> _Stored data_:
..............................

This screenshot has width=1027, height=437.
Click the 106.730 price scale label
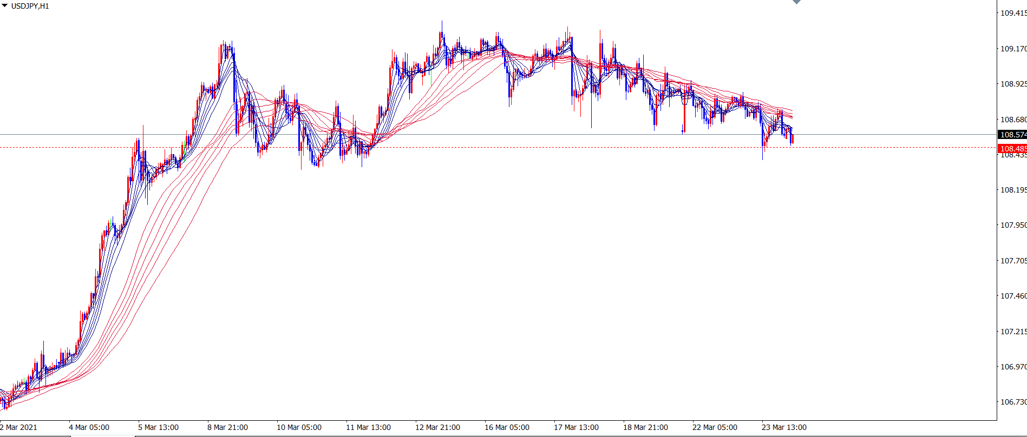(1012, 402)
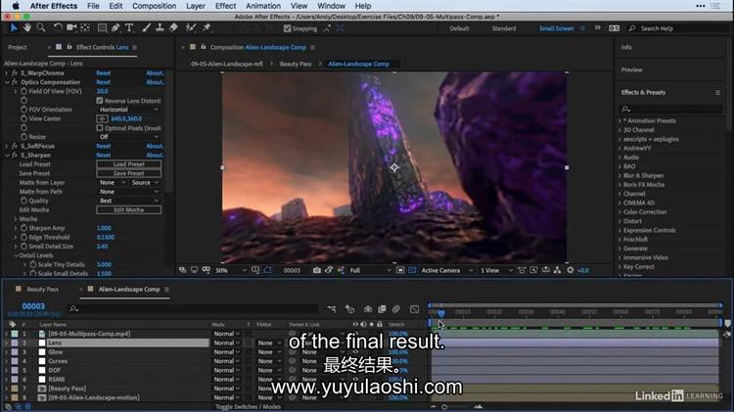The image size is (734, 412).
Task: Expand the S_SoftFocus effect
Action: (6, 146)
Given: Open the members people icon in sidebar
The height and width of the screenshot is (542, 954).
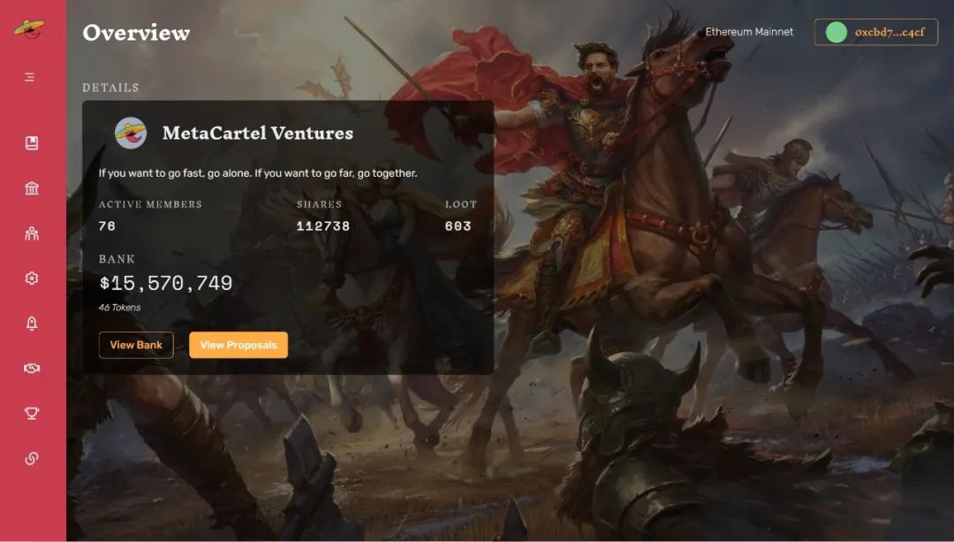Looking at the screenshot, I should click(32, 233).
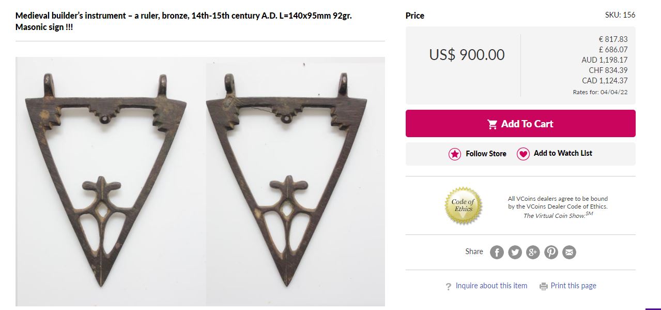Click the heart icon for Watch List
Screen dimensions: 661x310
pyautogui.click(x=523, y=154)
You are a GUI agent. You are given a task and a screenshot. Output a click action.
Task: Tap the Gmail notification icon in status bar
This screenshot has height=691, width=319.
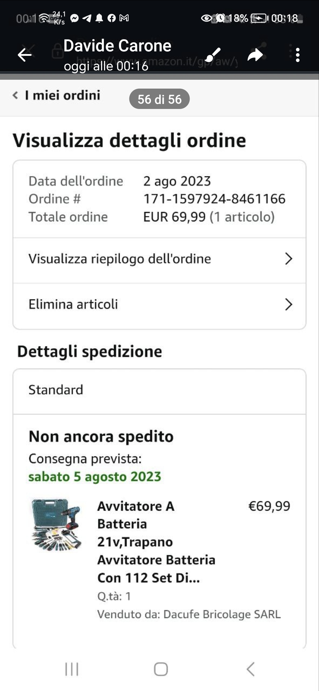[124, 18]
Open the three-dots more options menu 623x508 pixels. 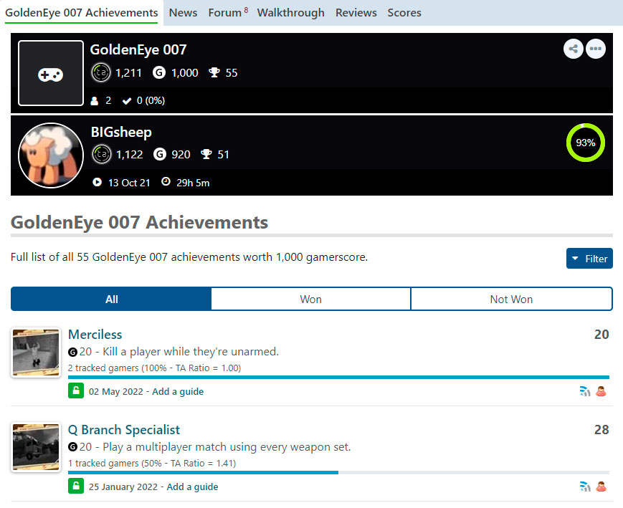[596, 49]
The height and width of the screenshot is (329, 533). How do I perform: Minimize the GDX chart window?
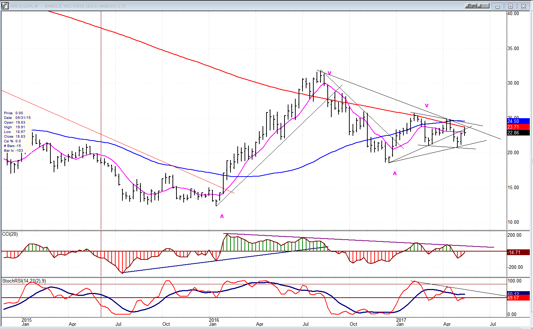tap(498, 6)
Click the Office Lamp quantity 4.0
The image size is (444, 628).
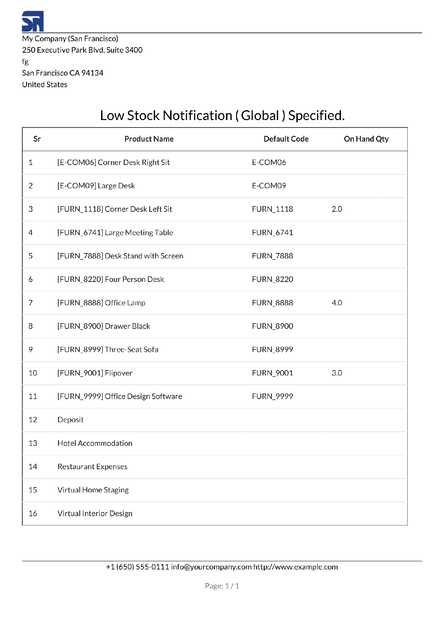[x=337, y=303]
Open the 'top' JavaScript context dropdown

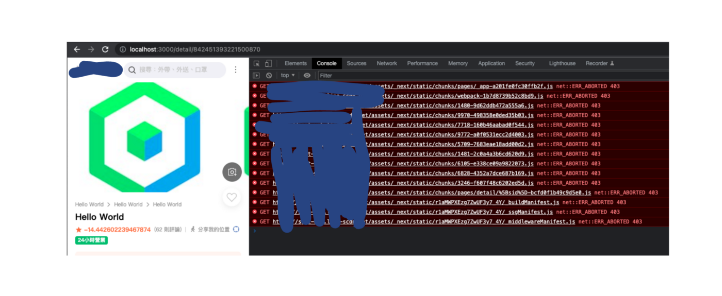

..............................

Only an exact copy belongs in the answer: the lines from the one containing "The height and width of the screenshot is (329, 533)." through the end of the records, both ends included, minus the pictures.

> _Answer area_:
The height and width of the screenshot is (329, 533). How do I perform: Minimize the GDX chart window?
tap(498, 6)
Click the Office Lamp quantity 4.0
The image size is (444, 628).
[x=337, y=303]
Open the 'top' JavaScript context dropdown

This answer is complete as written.